Task prompt: Please copy each of the following rows word for word, keeping every line as it stands.

Data rows

# # # # # # #

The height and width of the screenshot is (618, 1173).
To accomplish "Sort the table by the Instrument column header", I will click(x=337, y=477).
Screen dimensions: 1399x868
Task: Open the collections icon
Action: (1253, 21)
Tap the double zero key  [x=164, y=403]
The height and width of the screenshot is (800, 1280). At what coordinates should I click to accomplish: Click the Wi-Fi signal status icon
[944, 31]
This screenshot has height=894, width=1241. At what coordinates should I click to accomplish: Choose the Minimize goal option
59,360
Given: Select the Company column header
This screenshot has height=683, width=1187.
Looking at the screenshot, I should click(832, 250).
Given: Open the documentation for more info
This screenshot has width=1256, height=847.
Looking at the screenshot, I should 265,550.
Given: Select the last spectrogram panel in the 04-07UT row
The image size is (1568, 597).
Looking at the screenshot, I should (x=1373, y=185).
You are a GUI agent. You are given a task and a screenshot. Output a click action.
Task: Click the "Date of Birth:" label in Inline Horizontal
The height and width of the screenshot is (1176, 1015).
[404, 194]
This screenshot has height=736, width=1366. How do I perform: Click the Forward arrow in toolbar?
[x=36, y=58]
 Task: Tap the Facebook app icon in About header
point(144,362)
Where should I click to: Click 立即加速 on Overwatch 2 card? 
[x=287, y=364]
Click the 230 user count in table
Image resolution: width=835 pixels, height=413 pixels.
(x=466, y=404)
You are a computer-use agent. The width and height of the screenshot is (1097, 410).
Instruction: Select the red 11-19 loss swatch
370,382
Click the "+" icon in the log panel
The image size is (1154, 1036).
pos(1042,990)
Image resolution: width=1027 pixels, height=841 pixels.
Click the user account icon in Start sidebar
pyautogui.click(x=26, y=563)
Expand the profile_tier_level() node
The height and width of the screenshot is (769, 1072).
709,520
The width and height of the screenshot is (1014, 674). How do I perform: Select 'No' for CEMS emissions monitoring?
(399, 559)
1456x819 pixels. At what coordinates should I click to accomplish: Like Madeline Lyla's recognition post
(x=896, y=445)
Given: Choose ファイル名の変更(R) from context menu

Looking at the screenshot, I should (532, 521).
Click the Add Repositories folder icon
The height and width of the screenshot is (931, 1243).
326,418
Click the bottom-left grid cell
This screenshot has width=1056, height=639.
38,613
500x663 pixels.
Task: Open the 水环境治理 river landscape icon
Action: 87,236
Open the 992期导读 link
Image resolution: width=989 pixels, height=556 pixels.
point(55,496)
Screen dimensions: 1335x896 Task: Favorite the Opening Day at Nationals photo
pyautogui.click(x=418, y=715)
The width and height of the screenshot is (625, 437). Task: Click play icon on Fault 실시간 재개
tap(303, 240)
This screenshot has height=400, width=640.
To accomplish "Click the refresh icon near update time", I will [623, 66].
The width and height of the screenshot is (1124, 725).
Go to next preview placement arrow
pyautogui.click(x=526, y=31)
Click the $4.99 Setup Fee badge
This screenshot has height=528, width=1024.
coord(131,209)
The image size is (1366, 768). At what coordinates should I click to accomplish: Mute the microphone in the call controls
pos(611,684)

# # # # # # #

Response:
The height and width of the screenshot is (618, 1173).
To accomplish "Sort the table by the Instrument column header", I will click(x=337, y=477).
Screen dimensions: 1399x868
Task: Open the collections icon
Action: (1253, 21)
Tap the double zero key  [x=164, y=403]
The height and width of the screenshot is (800, 1280). At what coordinates should I click to accomplish: Click the Wi-Fi signal status icon
[944, 31]
This screenshot has height=894, width=1241. At what coordinates should I click to accomplish: Choose the Minimize goal option
59,360
Given: Select the Company column header
This screenshot has height=683, width=1187.
Looking at the screenshot, I should click(832, 250).
Given: Open the documentation for more info
This screenshot has width=1256, height=847.
Looking at the screenshot, I should 265,550.
Given: Select the last spectrogram panel in the 04-07UT row
The image size is (1568, 597).
Looking at the screenshot, I should (x=1373, y=185).
You are a GUI agent. You are given a task and a screenshot. Output a click action.
Task: Click the "Date of Birth:" label in Inline Horizontal
The height and width of the screenshot is (1176, 1015).
[404, 194]
This screenshot has height=736, width=1366. How do I perform: Click the Forward arrow in toolbar?
[x=36, y=58]
 Task: Tap the Facebook app icon in About header
point(144,362)
Where should I click to: Click 立即加速 on Overwatch 2 card? 
[x=287, y=364]
Click the 230 user count in table
Image resolution: width=835 pixels, height=413 pixels.
(x=466, y=404)
You are a computer-use agent. The width and height of the screenshot is (1097, 410).
Instruction: Select the red 11-19 loss swatch
370,382
Click the "+" icon in the log panel
The image size is (1154, 1036).
pos(1042,990)
Image resolution: width=1027 pixels, height=841 pixels.
Click the user account icon in Start sidebar
pyautogui.click(x=26, y=563)
Expand the profile_tier_level() node
The height and width of the screenshot is (769, 1072).
709,520
The width and height of the screenshot is (1014, 674). How do I perform: Select 'No' for CEMS emissions monitoring?
(399, 559)
1456x819 pixels. At what coordinates should I click to accomplish: Like Madeline Lyla's recognition post
(x=896, y=445)
Given: Choose ファイル名の変更(R) from context menu

Looking at the screenshot, I should (532, 521).
Click the Add Repositories folder icon
The height and width of the screenshot is (931, 1243).
326,418
Click the bottom-left grid cell
This screenshot has width=1056, height=639.
38,613
500x663 pixels.
Task: Open the 水环境治理 river landscape icon
Action: 87,236
Open the 992期导读 link
Image resolution: width=989 pixels, height=556 pixels.
point(55,496)
Screen dimensions: 1335x896 Task: Favorite the Opening Day at Nationals photo
pyautogui.click(x=418, y=715)
The width and height of the screenshot is (625, 437). Task: Click play icon on Fault 실시간 재개
tap(303, 240)
This screenshot has height=400, width=640.
To accomplish "Click the refresh icon near update time", I will [623, 66].
The width and height of the screenshot is (1124, 725).
Go to next preview placement arrow
pyautogui.click(x=526, y=31)
Click the $4.99 Setup Fee badge
This screenshot has height=528, width=1024.
coord(131,209)
The image size is (1366, 768). At what coordinates should I click to accomplish: Mute the microphone in the call controls
pos(611,684)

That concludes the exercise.